▶ **EXERCISE**: Among the records, which lines include "agent"? List them.

====== RECORDS TO USE

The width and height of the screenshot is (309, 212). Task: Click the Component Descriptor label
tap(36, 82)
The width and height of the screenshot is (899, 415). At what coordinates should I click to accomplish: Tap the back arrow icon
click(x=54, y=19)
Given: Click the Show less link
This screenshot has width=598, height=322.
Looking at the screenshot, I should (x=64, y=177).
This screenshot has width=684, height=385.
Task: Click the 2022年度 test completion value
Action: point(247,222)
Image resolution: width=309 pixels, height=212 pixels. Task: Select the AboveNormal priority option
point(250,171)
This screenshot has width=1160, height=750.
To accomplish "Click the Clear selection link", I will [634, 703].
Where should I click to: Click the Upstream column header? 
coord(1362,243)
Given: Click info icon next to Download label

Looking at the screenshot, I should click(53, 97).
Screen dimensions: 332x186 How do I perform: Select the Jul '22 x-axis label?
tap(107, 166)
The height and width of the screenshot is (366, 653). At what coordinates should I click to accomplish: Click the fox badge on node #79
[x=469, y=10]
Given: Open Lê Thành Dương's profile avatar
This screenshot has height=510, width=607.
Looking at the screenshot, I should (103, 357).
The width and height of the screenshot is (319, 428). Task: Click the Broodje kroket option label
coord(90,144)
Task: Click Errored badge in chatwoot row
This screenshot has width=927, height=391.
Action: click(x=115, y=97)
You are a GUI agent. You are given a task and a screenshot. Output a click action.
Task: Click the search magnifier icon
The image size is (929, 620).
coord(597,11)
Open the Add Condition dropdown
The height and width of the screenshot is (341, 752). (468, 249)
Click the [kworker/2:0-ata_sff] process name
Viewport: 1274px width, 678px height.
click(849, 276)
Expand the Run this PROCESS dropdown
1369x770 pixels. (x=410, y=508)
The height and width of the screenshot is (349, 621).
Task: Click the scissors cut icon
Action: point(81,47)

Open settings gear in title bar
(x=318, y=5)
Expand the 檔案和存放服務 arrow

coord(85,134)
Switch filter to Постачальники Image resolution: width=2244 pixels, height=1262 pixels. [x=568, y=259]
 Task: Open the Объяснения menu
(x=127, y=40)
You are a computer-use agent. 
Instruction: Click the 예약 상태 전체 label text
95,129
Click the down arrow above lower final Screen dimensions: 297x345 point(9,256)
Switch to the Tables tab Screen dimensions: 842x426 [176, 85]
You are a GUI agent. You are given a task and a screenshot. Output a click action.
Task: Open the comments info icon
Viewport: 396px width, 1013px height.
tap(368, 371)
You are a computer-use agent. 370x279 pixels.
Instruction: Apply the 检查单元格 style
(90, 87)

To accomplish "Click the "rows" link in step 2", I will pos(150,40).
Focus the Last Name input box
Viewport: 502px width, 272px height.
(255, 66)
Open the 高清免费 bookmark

============

▶ **WRITTEN ANSWER**:
You are a GUI agent. You are given a task and a screenshot. Output a click action.
You are a computer-use agent. 
You are a GUI agent. You are given a task and a screenshot. Output a click action.
You are a computer-use agent. 370x279 pixels.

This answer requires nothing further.